Par ailleurs, à côté d'espaces trop pleins qui accumulent activité et nuisances, il existe des régions affectées par le déclin industriel, et tenues à l'écart de la dynamique économique européenne. De même que chaque territoire aspirait hier à se rapprocher de Paris, les mêmes devront demain grâce aux infrastructures de transport devenir eux aussi acteurs de la dynamique d'échanges européenne. Pour les uns, ce sera grâce à un TGV, pour d'autres un aéroport, une autoroute ou même une voie fluviale performante.
- Quel avenir pour le fret ? Il ne s'agit donc pas d'opposer les modes mais de travailler au contraire sur leur complémentarité. Cela suppose de recourir par exemple aux transports collectifs dans le milieu urbain dense, au fret ferroviaire ainsi qu'aux autres modes alternatifs à la route (voies d'eau, cabotage maritime, oléoducs) sur les axes les plus chargés afin d'offrir des services compétitifs, en qualité et en coût.
Préférons l'intermodalité et l'expérience en région plutôt que la pensée nationale unique, qui a parfois jeté notre pays avec excès dans un mode de transport unique.
- Améliorer les services aux clients. Les technologies de l'information constituent un atout majeur pour harmoniser l'utilisation des infrastructures mais aussi pour y offrir une qualité de services optimale. Dans le domaine de la sécurité routière ou, également, dans celui du fret ferroviaire, le potentiel d'amélioration est considérable. Il suppose à l'évidence de rapprocher chercheurs et praticiens des infrastructures, ce qui demeure un vaste chantier.

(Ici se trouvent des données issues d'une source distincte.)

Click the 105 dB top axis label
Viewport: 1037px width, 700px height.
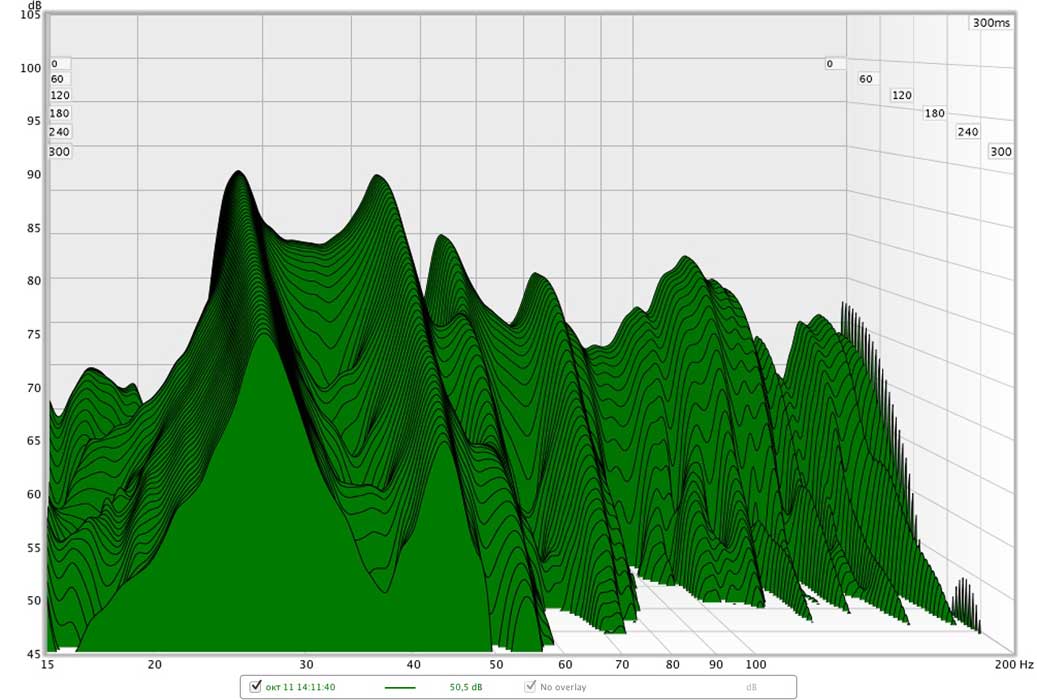point(30,16)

- Une ressource nouvelle est impérative pour sortir de l'impasse actuelle. Les projets d'équipement analysés dans l'audit nous permettraient de nous maintenir au meilleur niveau d'équipement par rapport à nos voisins et de conserver notre vocation au coeur de cette nouvelle et grande Europe. L'audit a le grand mérite de révéler les ordres de grandeur financiers. Devrons-nous mettre cinquante ans pour construire ce dont le pays a besoin pour tenir son rang ? Notre ambition est autre.
Fixons-nous un horizon raisonnable de vingt ans. Recherchons les moyens de dégager des financements nouveaux et originaux.
Il est probable que l'usager, plus que le contribuable devra, à l'avenir, participer plus équitablement à ces nouvelles infrastructures, notamment sur les axes routiers où les écarts entre les coûts et les charges des usagers sont les plus importants : réseau actuellement hors péage, franchissements sensibles, traversées urbaines et périurbaines. C'est à la lumière de ces préoccupations, plutôt de ces convictions, que le gouvernement abordera, dans le débat au Parlement, ces sujets cruciaux pour l'avenir de notre économie et de nos régions, de notre vie sociale.
Au fil des siècles, le travail des hommes a permis de mailler notre espace de ponts, routes, canaux et viaducs. Ne vivons pas sur nos seuls acquis. Notre place au coeur de l'Europe des échanges est en jeu. Nous partageons la conviction commune que les infrastructures de transport sont aussi des " armes de la paix ".